▸ **TASK INPUTS**
**********
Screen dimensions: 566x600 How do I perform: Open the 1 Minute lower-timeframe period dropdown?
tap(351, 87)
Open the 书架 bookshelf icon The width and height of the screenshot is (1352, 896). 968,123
**********
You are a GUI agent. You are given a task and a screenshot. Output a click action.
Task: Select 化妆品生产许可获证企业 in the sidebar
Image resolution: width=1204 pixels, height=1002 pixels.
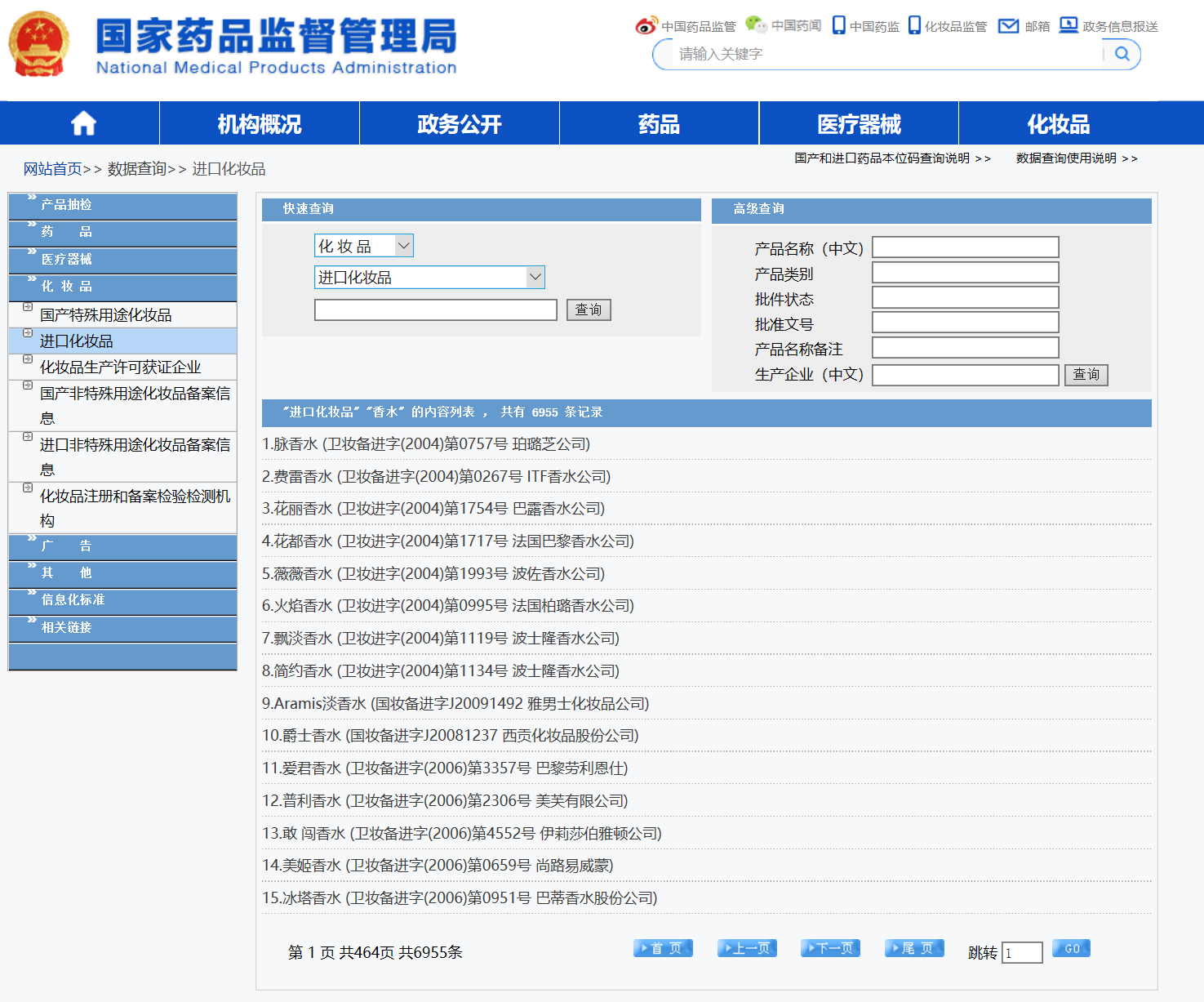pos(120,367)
**********
Swap "dropdown" for "menu" in the lines between the one holding "Screen dimensions: 566x600" and the one holding "Open the 书架", inclusive, and write out only those lines with nothing else changed.

Screen dimensions: 566x600 How do I perform: Open the 1 Minute lower-timeframe period menu?
tap(351, 87)
Open the 书架 bookshelf icon The width and height of the screenshot is (1352, 896). 968,123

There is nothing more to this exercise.